Illinois law provides protections against bullying whether it occurs on school property or outside of school and, in some cases, allows the parents of children who bully others to be held responsible for harm caused by their child.
All Illinois schools must have a written policy on bullying, and must communicate the policy to students and parents annually. School districts can be held responsible for not acting to protect a student even when bullying occurs electronically outside of school, or if it “causes substantial disruption to the educational process or orderly operation of a school.” Illinois school districts have a duty to investigate charges of bullying, and must have a process to determine if bullying that occurs off-campus causes disruption to the educational process or school operation. If so, schools can discipline a student for bullying even if it occurs at home through a personal electronic device.

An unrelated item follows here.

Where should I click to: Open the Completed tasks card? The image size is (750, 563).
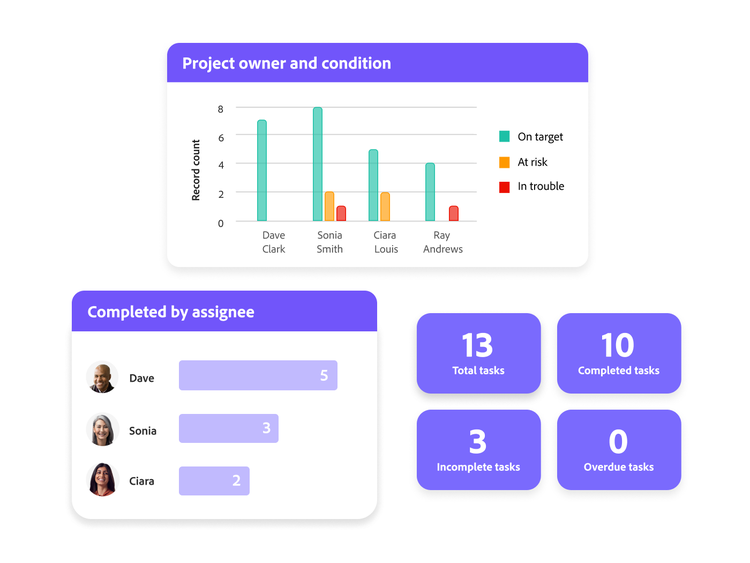[x=618, y=353]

School districts also must provide students who are bullied with information regarding counseling and support services available in the school district or community. In addition, some courts have ordered school districts to address bullying in Individual Education Programs (IEPs) for children who receive special educational services. The Illinois Parental Responsibility Law holds parents living with a child under age 18 who engages in bullying, responsible for “actual damages” to personal property resulting from willful or malicious acts.
If you believe your child is being bullied, you can contact your child’s teacher and principal immediately to request a meeting to discuss the situation and come up with a plan of action that describes what the school will do to prevent further harassment. If problems continue, parents may consider contacting the school district’s board of education or taking legal action to protect the child.
Many children and teens do not want their parents to become involved. If a child does not seem deeply distressed by bullying, some experts suggest that parents can offer coping strategies such as finding other friends or social networks that are positive and protective. This can deflate a bully, who thrives on getting attention from victims. Parents also can encourage a child to recruit allies and verbally confront the bully. These actions can empower a child and lessen his or her sense of being a victim.
Parents can also help a child by actively listening. This involves creating an atmosphere of trust that enables the child to share information that is painful or hard to talk about. Learn to listen without emotional input, repeat back key information to be sure you understand, and work together on specific solutions.
Steps to protect a child against the effects of bullying include:
- Increase a child’s successful experiences by encouraging the child to explore or develop their talents
- Encourage your child to spend time with positive peers, through extra-curricular activities and volunteering
- Encourage your child to exercise, which builds better self-image and physical health
Additional information and resources regarding bullying can be found on the Illinois Childhood Trauma Coalition’s Look Through Their Eyes website.